======== Provided records

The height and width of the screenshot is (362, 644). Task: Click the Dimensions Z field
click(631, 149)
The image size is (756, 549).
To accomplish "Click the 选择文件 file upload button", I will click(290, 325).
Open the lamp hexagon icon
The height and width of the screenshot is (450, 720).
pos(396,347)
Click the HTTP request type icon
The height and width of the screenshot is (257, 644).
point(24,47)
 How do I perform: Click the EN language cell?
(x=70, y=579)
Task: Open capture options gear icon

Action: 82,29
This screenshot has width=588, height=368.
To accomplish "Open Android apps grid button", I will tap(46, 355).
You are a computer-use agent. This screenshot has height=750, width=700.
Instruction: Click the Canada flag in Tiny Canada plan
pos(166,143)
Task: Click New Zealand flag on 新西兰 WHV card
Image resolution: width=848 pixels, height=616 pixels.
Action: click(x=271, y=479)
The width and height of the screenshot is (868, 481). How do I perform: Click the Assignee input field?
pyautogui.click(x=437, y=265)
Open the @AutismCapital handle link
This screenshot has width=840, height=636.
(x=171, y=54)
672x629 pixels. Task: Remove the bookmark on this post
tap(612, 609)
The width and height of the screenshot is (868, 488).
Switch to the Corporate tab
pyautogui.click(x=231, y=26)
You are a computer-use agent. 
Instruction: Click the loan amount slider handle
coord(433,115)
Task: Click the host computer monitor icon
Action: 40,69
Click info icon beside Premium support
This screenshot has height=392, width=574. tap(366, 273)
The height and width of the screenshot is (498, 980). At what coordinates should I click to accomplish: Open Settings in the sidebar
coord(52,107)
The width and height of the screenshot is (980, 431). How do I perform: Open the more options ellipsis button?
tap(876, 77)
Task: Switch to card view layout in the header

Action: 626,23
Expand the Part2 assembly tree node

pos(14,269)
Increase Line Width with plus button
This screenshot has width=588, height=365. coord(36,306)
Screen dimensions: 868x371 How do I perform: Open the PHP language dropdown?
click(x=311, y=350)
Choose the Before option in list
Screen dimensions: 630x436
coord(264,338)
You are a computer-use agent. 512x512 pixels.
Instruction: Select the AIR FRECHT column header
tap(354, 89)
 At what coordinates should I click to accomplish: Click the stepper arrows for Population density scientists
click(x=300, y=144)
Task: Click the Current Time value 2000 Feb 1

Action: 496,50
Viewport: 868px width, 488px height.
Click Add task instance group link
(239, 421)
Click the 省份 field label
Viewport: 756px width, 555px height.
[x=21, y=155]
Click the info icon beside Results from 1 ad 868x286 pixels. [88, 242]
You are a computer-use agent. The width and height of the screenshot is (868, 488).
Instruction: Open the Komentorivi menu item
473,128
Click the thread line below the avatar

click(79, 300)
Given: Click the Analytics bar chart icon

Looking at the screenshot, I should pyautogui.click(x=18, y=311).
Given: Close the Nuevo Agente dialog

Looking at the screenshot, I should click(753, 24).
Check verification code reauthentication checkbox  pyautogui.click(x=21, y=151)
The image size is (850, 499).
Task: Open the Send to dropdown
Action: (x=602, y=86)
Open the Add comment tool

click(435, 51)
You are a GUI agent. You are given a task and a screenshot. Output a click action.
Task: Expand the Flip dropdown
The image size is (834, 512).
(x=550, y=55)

================

[What the task requires] Exact retyping of every entry is required.

[Answer for the task]
The height and width of the screenshot is (362, 644). Task: Click the Dimensions Z field
click(631, 149)
The image size is (756, 549).
To accomplish "Click the 选择文件 file upload button", I will click(290, 325).
Open the lamp hexagon icon
The height and width of the screenshot is (450, 720).
pos(396,347)
Click the HTTP request type icon
The height and width of the screenshot is (257, 644).
point(24,47)
 How do I perform: Click the EN language cell?
(x=70, y=579)
Task: Open capture options gear icon

Action: 82,29
This screenshot has width=588, height=368.
To accomplish "Open Android apps grid button", I will tap(46, 355).
You are a computer-use agent. This screenshot has height=750, width=700.
Instruction: Click the Canada flag in Tiny Canada plan
pos(166,143)
Task: Click New Zealand flag on 新西兰 WHV card
Image resolution: width=848 pixels, height=616 pixels.
Action: click(x=271, y=479)
The width and height of the screenshot is (868, 481). How do I perform: Click the Assignee input field?
pyautogui.click(x=437, y=265)
Open the @AutismCapital handle link
This screenshot has width=840, height=636.
(x=171, y=54)
672x629 pixels. Task: Remove the bookmark on this post
tap(612, 609)
The width and height of the screenshot is (868, 488).
Switch to the Corporate tab
pyautogui.click(x=231, y=26)
You are a computer-use agent. 
Instruction: Click the loan amount slider handle
coord(433,115)
Task: Click the host computer monitor icon
Action: 40,69
Click info icon beside Premium support
This screenshot has height=392, width=574. tap(366, 273)
The height and width of the screenshot is (498, 980). At what coordinates should I click to accomplish: Open Settings in the sidebar
coord(52,107)
The width and height of the screenshot is (980, 431). How do I perform: Open the more options ellipsis button?
tap(876, 77)
Task: Switch to card view layout in the header

Action: 626,23
Expand the Part2 assembly tree node

pos(14,269)
Increase Line Width with plus button
This screenshot has width=588, height=365. coord(36,306)
Screen dimensions: 868x371 How do I perform: Open the PHP language dropdown?
click(x=311, y=350)
Choose the Before option in list
Screen dimensions: 630x436
coord(264,338)
You are a computer-use agent. 512x512 pixels.
Instruction: Select the AIR FRECHT column header
tap(354, 89)
 At what coordinates should I click to accomplish: Click the stepper arrows for Population density scientists
click(x=300, y=144)
Task: Click the Current Time value 2000 Feb 1

Action: 496,50
Viewport: 868px width, 488px height.
Click Add task instance group link
(239, 421)
Click the 省份 field label
Viewport: 756px width, 555px height.
[x=21, y=155]
Click the info icon beside Results from 1 ad 868x286 pixels. [88, 242]
You are a computer-use agent. The width and height of the screenshot is (868, 488).
Instruction: Open the Komentorivi menu item
473,128
Click the thread line below the avatar

click(79, 300)
Given: Click the Analytics bar chart icon

Looking at the screenshot, I should pyautogui.click(x=18, y=311).
Given: Close the Nuevo Agente dialog

Looking at the screenshot, I should click(753, 24).
Check verification code reauthentication checkbox  pyautogui.click(x=21, y=151)
The image size is (850, 499).
Task: Open the Send to dropdown
Action: (x=602, y=86)
Open the Add comment tool

click(435, 51)
You are a GUI agent. You are given a task and a screenshot. Output a click action.
Task: Expand the Flip dropdown
The image size is (834, 512).
(x=550, y=55)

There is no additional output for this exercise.